Dasheria Barksdale tried to leave him, but he came back and killed her, her friends say.
The time when someone tries to leave their abusive partner can be the most dangerous, a manager at a Washington, D.C. domestic violence shelter said Friday, in the wake of at least three devastating attacks on women in the region this month.
If you are ready to leave an abusive partner, you need a specific, detailed "safety plan," Chandra Robinson of My Sister's Place and other experts say.
“Nothing guarantees, but you stand a better chance towards safety when you have a safety plan,” Robinson said. “Don’t try on your own. I think that’s the safest way."
The tiny details of this plan could help save your life.
“We advise how you should park in the driveway, just in case you have to run out and leave,” she said.
My Sister's Place staffers practices these safety plans again and again with their clients, who mostly are women.
It can take weeks or months to execute the plan. Here are some tips on how to start, from the domestic violence program in Arlington County, Virginia.
How to Develop a Safety Plan to Leave an Abusive Partner
• Contact a shelter or family violence hotline to speak with an advocate about what help is available to you.
• Keep money, clothes, important documents and an extra set of keys ready just in case you need to leave quickly. Store these in a safe place, like a friend’s house or in a spot your abuser won’t find.
• Plan an escape route.
• Determine what time of day is best to leave. For example, does your abuser work during the day or at night?
• If you have children, practice emergency drills with them. Teach them how to dial 911.
• Include any pets in your plan.
• If you have a protective order, carry it with you. You may want to make extra copies to give to your employer or school.
• Discuss a signal with your neighbors or coworkers that you can use to call for help.
• Be prepared to protect yourself. Leaving a partner can be dangerous.
Developing a safety plan may seem daunting.

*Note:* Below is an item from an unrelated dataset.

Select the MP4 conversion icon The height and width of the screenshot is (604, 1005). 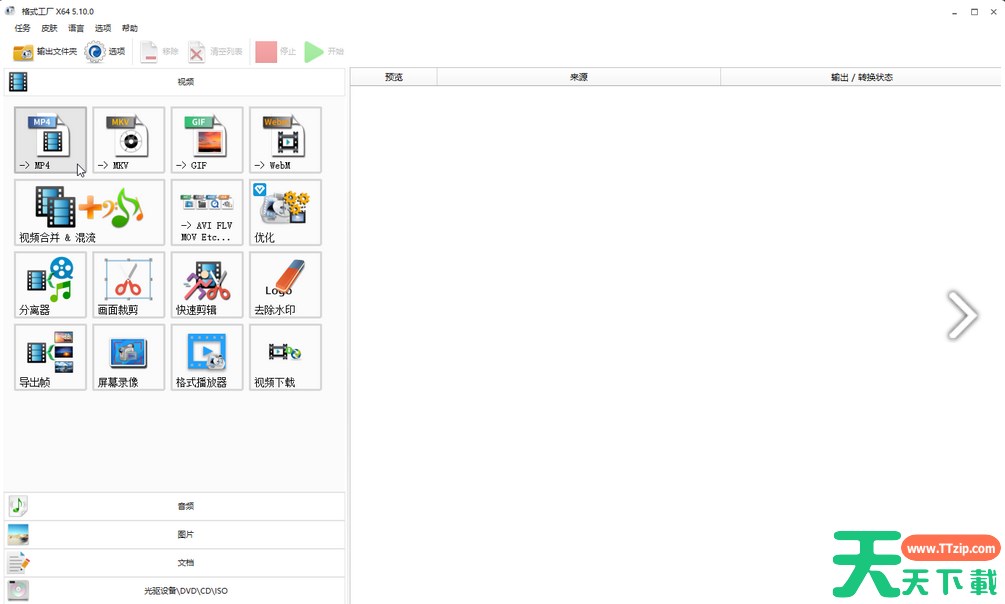50,140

Don't be afraid to ask for help, Robinson said.
“The victim is doing a disservice to him or herself to take all of this on by themselves. You’ve done enough just being a victim,” she said.
Getting help with your plan from a professional is ideal, but family members, friends and coworkers who you trust also can help.
How to Get Help With Your Safety Plan at Work
• Find someone at work who you can talk to about your situation, such as a boss.
• Give a photo of your abuser and a description of their vehicle to a trusted coworker.
• Move your workspace to a safe area.
• Ask your supervisor about policies and procedures that address domestic violence.
Barksdale, the woman who Alexandria police say was killed by her boyfriend, was the third woman in the D.C. area who officials say was attacked by her partner this month. Her boyfriend, Melvin Williams, 23, put a knife to her throat early Thursday, police said.
"He was saying, 'I told you, it's 'til death do us part, it's 'til death do us part. I told you I'm gonna kill you,'" a friend who tried to save Barksdale told News4.
On Wednesday, the body of pregnant, missing high school teacher Laura Wallen was found in a shallow grave in Damascus, Maryland. Police say her boyfriend, Tyler Tessier, 32, shot her in the head and then said at news conference with her family that he was desperate to find her. Wallen was 31 and excited about her baby, her father said.
Days earlier, on Friday, Sept. 8, Andrea Grinage’s boyfriend set her on fire in Capitol Heights, Maryland, leaving her with critical burns and forcing her to deliver her baby seven weeks premature, police and her family said. Laquinn Phillips, 34, was charged with attempted murder.
Anyone -- regardless of their race, age, class or location -- can be a victim of abuse.
“This is why I call domestic violence an epidemic,” Robinson said.
One in 4 women and 1 in 7 men have suffered violence by a partner in their lifetime, the Centers for Disease Control and Prevention said in a national report published this year.
If you need help, My Sister's Place in D.C. can be reached at 202-529-2991. The National Domestic Violence Hotline can be reached at 800−799−7233; they provide resources no matter where you’re located.